Autor Wątek: Co dziś zrobiłeś/aś rowerowego?  (Przeczytany 1128366 razy)

Offline Mężczyzna liftlodz

  • Wiadomości: 1286
  • Miasto: Polska
  • Na forum od: 24.12.2020
Odp: Co dziś zrobiłeś/aś rowerowego?
« 22 Gru 2023, 10:23 »
Jeżdżę na paskach, mam na nich 3 rowery, 1 raz miałem awarie, szkło od butelki dostało się między zęby tarczy i nacięło pasek, spokojnie wróciłem do domu rowerem.
Na tą chwilę mój najstarszy pasek ma przejechane ponad 14000 km, i nic nie wskazuje na jego zużycie.
Takie zrywanie wskazuje na
1. Przekoszoną linię łańcucha
2. Zbyt mocne napięcie paska
3. Zużyte lub słabej jakości zębatki.
« Ostatnia zmiana: 22 Gru 2023, 11:50 liftlodz »

Offline Mężczyzna Markus

  • Wiadomości: 81
  • Miasto: Łomża
  • Na forum od: 13.06.2018
Odp: Co dziś zrobiłeś/aś rowerowego?
« 22 Gru 2023, 10:28 »
Drugi raz w tym roku zerwałem pasek  :-\
Teraz już wiem na jakie przebiegi po mieście można liczyć - od stycznia przejchałem 4300km



Chyba za mocna noga albo coś z rowerem nie halo.
Na pasku w wersji CDN mam zrobione około 9000 km, rower kupiłem jako używkę więc jeszcze oprócz mojej jazdy jakiś dodatkowy przebieg jest.
Naciągiem się nigdy nie interesowałem, jakiegoś widocznego zużycia paska nie stwierdzam.
Nie jeżdżę jakoś mocno siłowo.
Rower ma duszę. Jeśli go pokochasz da ci emocje, których nigdy nie zapomnisz.

Offline Mężczyzna łatośłętka

  • Skup i ubój.

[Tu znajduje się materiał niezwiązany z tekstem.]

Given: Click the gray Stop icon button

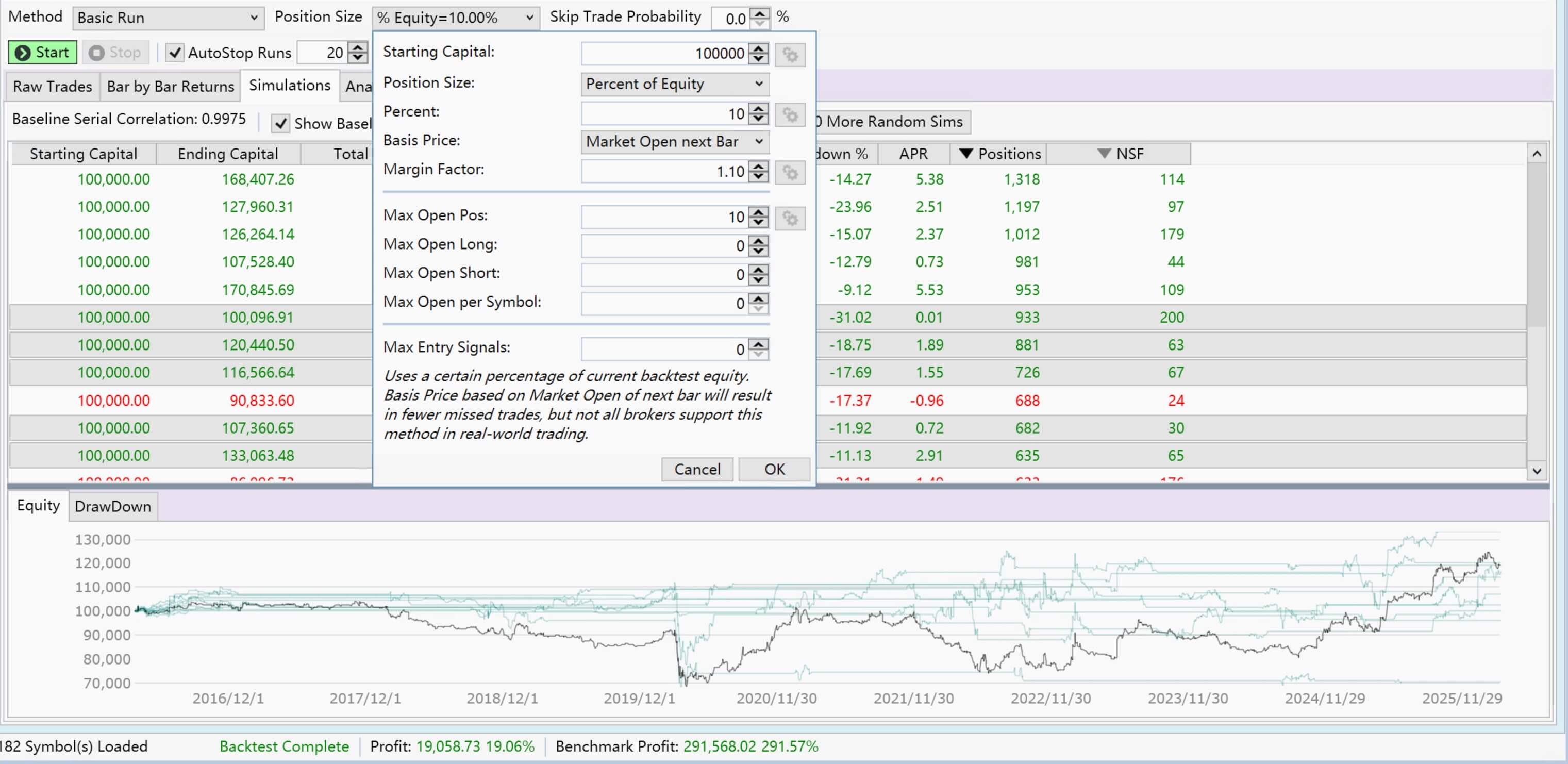Looking at the screenshot, I should tap(96, 53).
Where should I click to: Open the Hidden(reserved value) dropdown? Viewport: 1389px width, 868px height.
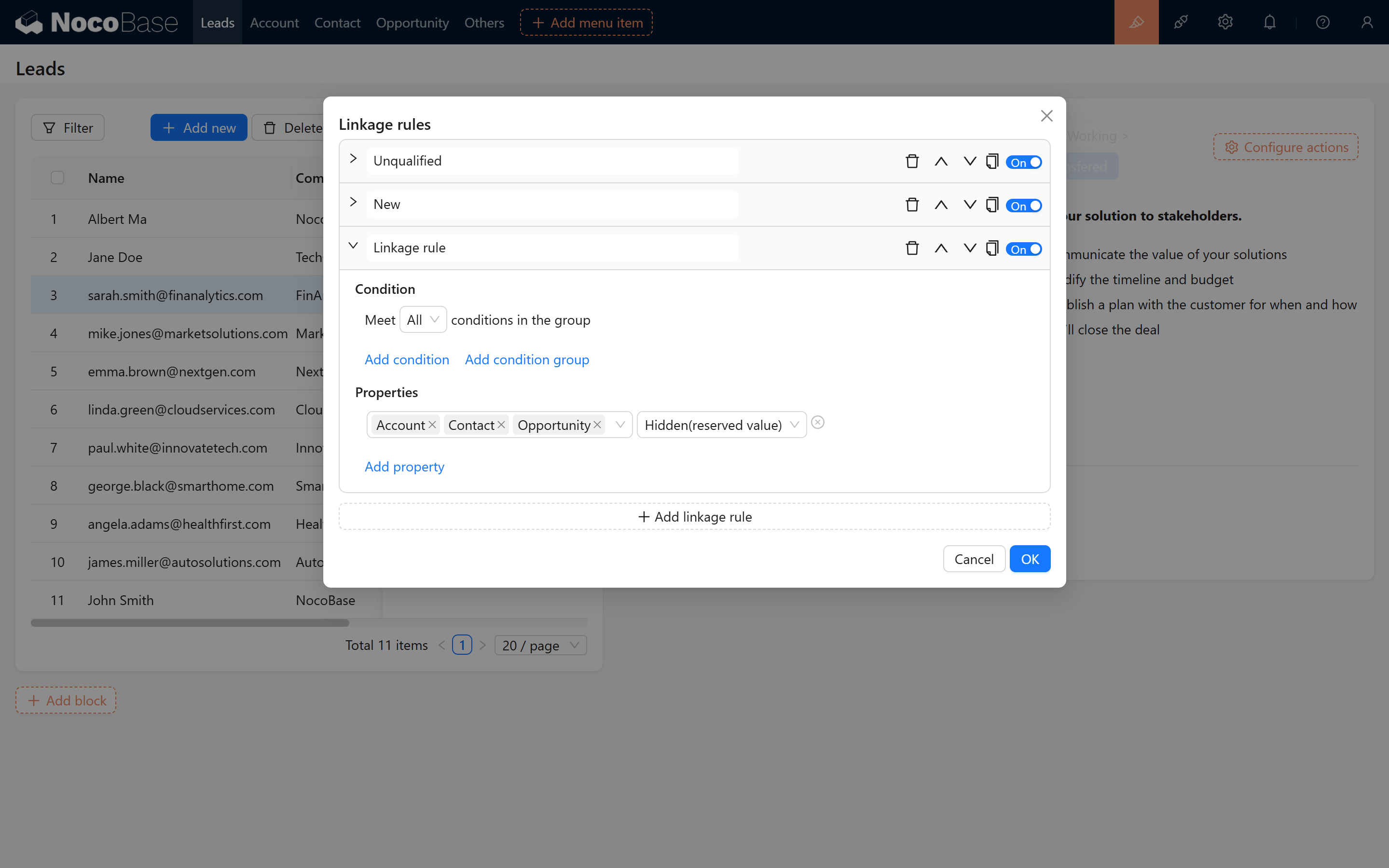tap(721, 425)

Rozbiór.
  • Wiadomości: 8788
  • Miasto: nie, wioska
  • Na forum od: 21.03.2013
Odp: Co dziś zrobiłeś/aś rowerowego?
« 22 Gru 2023, 10:40 »
/.../
Na tą chwilę mój najstarszy park na przejechane ponad 14000 km, być nie wskazuje na jego zużycie.
/.../

Tak właśnie se to widzę.
tutaj jestem łatoś, odtąd łętka ... łatośłętka!

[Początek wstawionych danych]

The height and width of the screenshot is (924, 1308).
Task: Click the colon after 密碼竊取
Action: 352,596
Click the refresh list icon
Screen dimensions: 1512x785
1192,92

Offline Mężczyzna qbotcenko

  • Wiadomości: 3039
  • Miasto: Tomprofa Gbórnicza
  • Na forum od: 17.03.2018
    • http://qbot.pro/
Odp: Co dziś zrobiłeś/aś rowerowego?
« 22 Gru 2023, 11:28 »
O, miło, że mój mieszczuch taki odzew w wątku spowodował ;)
Więc odpowiadając na pytania:
- zębatki są ok, serwis niczego się nie dopatrzył, a ta przy korbie nowa wraz z supportem
- ten rower jest  fabryczniezaprojektowany pod pasek, więc raczej linia korba-piasta jest równa
- napięcie paska sprawdzone tensometrem od gatesa, przyznaje się bez bicia, od wiosny nie sprawdzałem samemu
- teraz zamówiłem i zamontuję pasek samemu, mam nadzieję go prawidłowo napiąć przy pomocy ich oprogramowania badającego częstotliwość dźwięku - mam jakiś mikrofon na USB pojemnościowy, może da radę
- łydę mam raczej lichą, tylko na światłach w mieście ruszam gibko, a tak to nie cisnę
- nie ma na rynku alternatywy dla paska, prócz wału kardana (a tego serwisować to dopiero wyzwanie)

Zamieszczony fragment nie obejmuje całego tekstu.